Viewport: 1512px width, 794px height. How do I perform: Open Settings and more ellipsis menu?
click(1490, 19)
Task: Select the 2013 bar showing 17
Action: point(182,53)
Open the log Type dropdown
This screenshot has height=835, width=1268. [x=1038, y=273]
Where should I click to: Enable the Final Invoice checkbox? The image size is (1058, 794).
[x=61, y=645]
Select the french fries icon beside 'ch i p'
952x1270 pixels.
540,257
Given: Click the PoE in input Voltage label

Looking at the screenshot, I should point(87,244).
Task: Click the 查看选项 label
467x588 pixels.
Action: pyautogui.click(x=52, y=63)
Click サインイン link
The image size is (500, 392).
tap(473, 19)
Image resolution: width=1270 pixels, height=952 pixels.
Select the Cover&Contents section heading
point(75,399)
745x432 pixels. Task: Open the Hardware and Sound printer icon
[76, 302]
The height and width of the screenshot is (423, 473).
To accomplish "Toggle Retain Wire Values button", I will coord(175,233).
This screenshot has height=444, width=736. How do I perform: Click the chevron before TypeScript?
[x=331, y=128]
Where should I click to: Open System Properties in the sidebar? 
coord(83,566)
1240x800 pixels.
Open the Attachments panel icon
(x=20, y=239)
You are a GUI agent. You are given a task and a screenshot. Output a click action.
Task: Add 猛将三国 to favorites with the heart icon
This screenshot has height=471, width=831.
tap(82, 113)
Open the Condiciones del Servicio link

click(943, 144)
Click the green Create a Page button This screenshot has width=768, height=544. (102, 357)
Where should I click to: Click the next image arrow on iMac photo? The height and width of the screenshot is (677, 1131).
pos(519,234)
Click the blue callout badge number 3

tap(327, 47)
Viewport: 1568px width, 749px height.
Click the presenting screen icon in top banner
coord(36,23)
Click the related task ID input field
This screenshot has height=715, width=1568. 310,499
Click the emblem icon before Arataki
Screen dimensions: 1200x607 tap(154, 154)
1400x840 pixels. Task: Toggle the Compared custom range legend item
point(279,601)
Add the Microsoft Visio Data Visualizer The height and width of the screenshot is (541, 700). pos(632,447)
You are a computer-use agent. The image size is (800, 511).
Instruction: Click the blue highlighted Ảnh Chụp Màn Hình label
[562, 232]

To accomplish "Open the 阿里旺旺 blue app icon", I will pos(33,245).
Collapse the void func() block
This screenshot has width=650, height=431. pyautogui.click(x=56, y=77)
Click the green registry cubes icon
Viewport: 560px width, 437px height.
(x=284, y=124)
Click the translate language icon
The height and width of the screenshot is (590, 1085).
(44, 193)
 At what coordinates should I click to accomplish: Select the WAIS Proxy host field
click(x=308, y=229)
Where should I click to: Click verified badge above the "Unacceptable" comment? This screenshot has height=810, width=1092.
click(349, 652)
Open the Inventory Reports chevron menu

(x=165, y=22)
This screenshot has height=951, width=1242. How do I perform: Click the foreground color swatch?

● **Problem to solve**: Each entry must be reproduced exactly, with nothing added or dropped.

● **Solved problem**:
Viewport: 1512px width, 794px height. How do I perform: Open Settings and more ellipsis menu?
click(1490, 19)
Task: Select the 2013 bar showing 17
Action: point(182,53)
Open the log Type dropdown
This screenshot has height=835, width=1268. [x=1038, y=273]
Where should I click to: Enable the Final Invoice checkbox? The image size is (1058, 794).
[x=61, y=645]
Select the french fries icon beside 'ch i p'
952x1270 pixels.
540,257
Given: Click the PoE in input Voltage label

Looking at the screenshot, I should point(87,244).
Task: Click the 查看选项 label
467x588 pixels.
Action: pyautogui.click(x=52, y=63)
Click サインイン link
The image size is (500, 392).
tap(473, 19)
Image resolution: width=1270 pixels, height=952 pixels.
Select the Cover&Contents section heading
point(75,399)
745x432 pixels. Task: Open the Hardware and Sound printer icon
[76, 302]
The height and width of the screenshot is (423, 473).
To accomplish "Toggle Retain Wire Values button", I will coord(175,233).
This screenshot has height=444, width=736. How do I perform: Click the chevron before TypeScript?
[x=331, y=128]
Where should I click to: Open System Properties in the sidebar? 
coord(83,566)
1240x800 pixels.
Open the Attachments panel icon
(x=20, y=239)
You are a GUI agent. You are given a task and a screenshot. Output a click action.
Task: Add 猛将三国 to favorites with the heart icon
This screenshot has height=471, width=831.
tap(82, 113)
Open the Condiciones del Servicio link

click(943, 144)
Click the green Create a Page button This screenshot has width=768, height=544. (102, 357)
Where should I click to: Click the next image arrow on iMac photo? The height and width of the screenshot is (677, 1131).
pos(519,234)
Click the blue callout badge number 3

tap(327, 47)
Viewport: 1568px width, 749px height.
Click the presenting screen icon in top banner
coord(36,23)
Click the related task ID input field
This screenshot has height=715, width=1568. 310,499
Click the emblem icon before Arataki
Screen dimensions: 1200x607 tap(154, 154)
1400x840 pixels. Task: Toggle the Compared custom range legend item
point(279,601)
Add the Microsoft Visio Data Visualizer The height and width of the screenshot is (541, 700). pos(632,447)
You are a computer-use agent. The image size is (800, 511).
Instruction: Click the blue highlighted Ảnh Chụp Màn Hình label
[562, 232]

To accomplish "Open the 阿里旺旺 blue app icon", I will pos(33,245).
Collapse the void func() block
This screenshot has width=650, height=431. pyautogui.click(x=56, y=77)
Click the green registry cubes icon
Viewport: 560px width, 437px height.
(x=284, y=124)
Click the translate language icon
The height and width of the screenshot is (590, 1085).
(44, 193)
 At what coordinates should I click to accomplish: Select the WAIS Proxy host field
click(x=308, y=229)
Where should I click to: Click verified badge above the "Unacceptable" comment? This screenshot has height=810, width=1092.
click(349, 652)
Open the Inventory Reports chevron menu

(x=165, y=22)
This screenshot has height=951, width=1242. How do I perform: Click the foreground color swatch?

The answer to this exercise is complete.